On the 1st of July, Capt. James Allen, the recruiting officer, acting under orders of Col. S. F. Kearney at Fort Leavenworth, having arrived at "The Bluffs," went into council with Brigham Young, Heber C. Kimball, Orson Hyde, Orson Pratt, Willard Richards, George A. Smith, John Taylor, John Smith and Levi Richards. Wilford Woodruff was at Mount Pisgah, where he had received Captain Allen and his party a few days before. The brethren were assured that the offer to accept the services of a battalion of Mormon soldiers in the Mexican war, was made by the government in kindness, and meant as a means of assistance to the community, whose young and intelligent men might thus proceed, at the government's expense, to the ultimate destination of their whole people, and look out the land and prepare the way for their brethren who came after them. This was the object, it was said, quite as much as to enlist their services in their country's cause.

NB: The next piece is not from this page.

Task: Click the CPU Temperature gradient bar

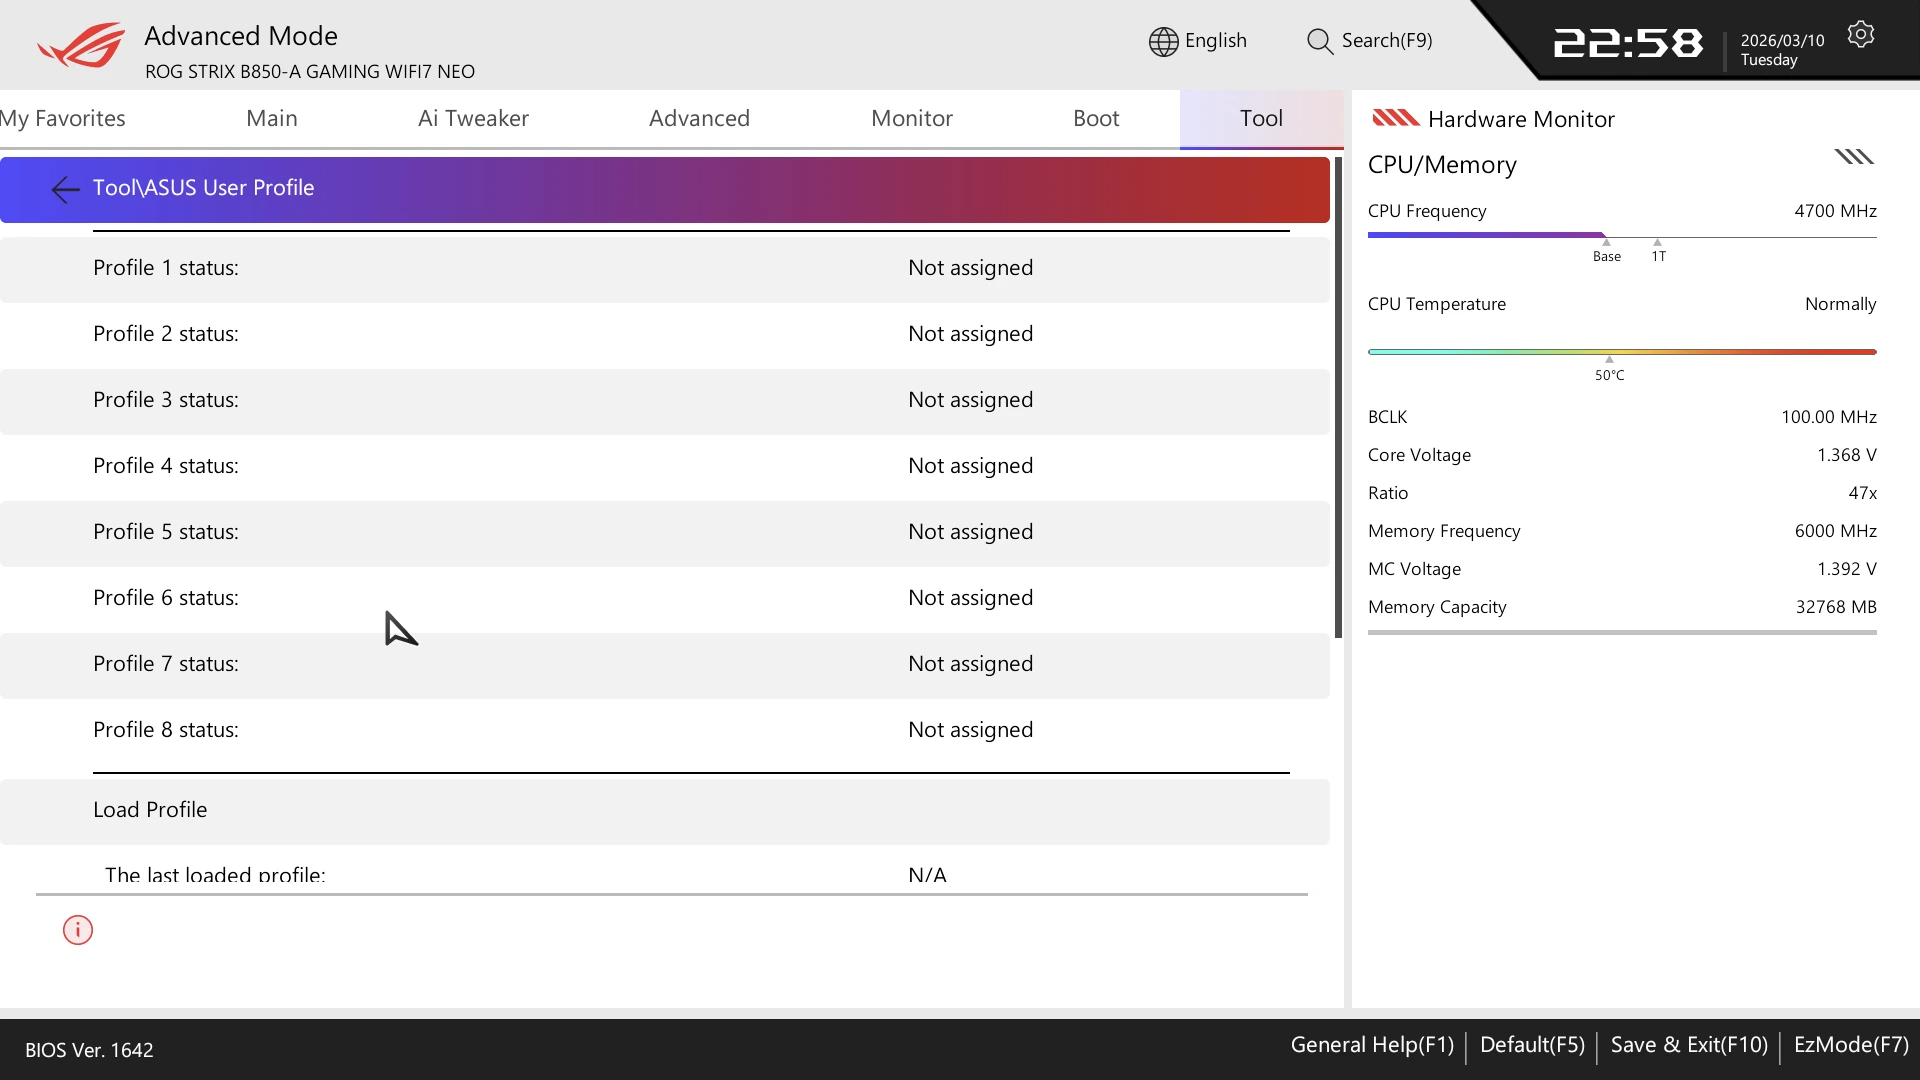Action: tap(1621, 352)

Whether convinced or not that such was the case, the result of the council's deliberations was a resolve to raise the troops. Brigham Young, Heber C. Kimball and Willard Richards, in the role of recruiting sergeants, at once set out for Mt. Pisgah, a distance of one hundred and thirty miles, to execute the order for the Battalion. Colonel Thomas L. Kane, that noble friend of the Mormon people, who had arrived at the Bluffs, thus summarizes the result: "A central mass meeting for council, some harangues at the more remotely scattered camps, an American flag brought out from the storehouse of things rescued, and hoisted to the top of a tree-mast, and, in three days, the force was reported, mustered, organized and ready to march."
The Mormon Battalion set out for the west about the middle of July.
The project of the Pioneers, of going to the mountains that season, was now of course abandoned, and the Camp of Israel prepared to go into "Winter Quarters." This was the name given to their settlement on the Missouri, the principal part of which was on the west side of the river, five miles above Omaha of to-day. It is now known as Florence. Seven hundred houses of log, turf and other primitive materials, neatly arranged and laid out with streets and byways; well supplied with workshops, mills and factories, and with a tabernacle of worship in the midst; the whole arising from a pretty plateau overlooking the river, and well fortified with breast-work, stockade and block-houses, after the fashion of the frontier;—such was Winter Quarters, the principal one of these so-called "traveling stakes of Zion." Here, in these humble, prairie settlements, surrounded by Indians, whose savage hearts God had wondrously softened into sympathy and friendship for His exiled people, the Camp of Israel, the residue of twenty thousand souls, which the Saints had numbered in Illinois, passed the winter of 1846.
Meanwhile, in September of that year, the remnant left in Nauvoo, between six and seven hundred souls, after a gallant defense of their city against the mob, which, in violation of every treaty, came upon them in overwhelming numbers, were driven from their homes at the point of the bayonet, and thrown, men, women and children, sick, dying and shelterless, upon the western shores of the Mississippi. And this—shades of the patriots!—while their brethren, the heroes of the Mormon Battalion, were marching to fight their country's battles on the plains of Mexico!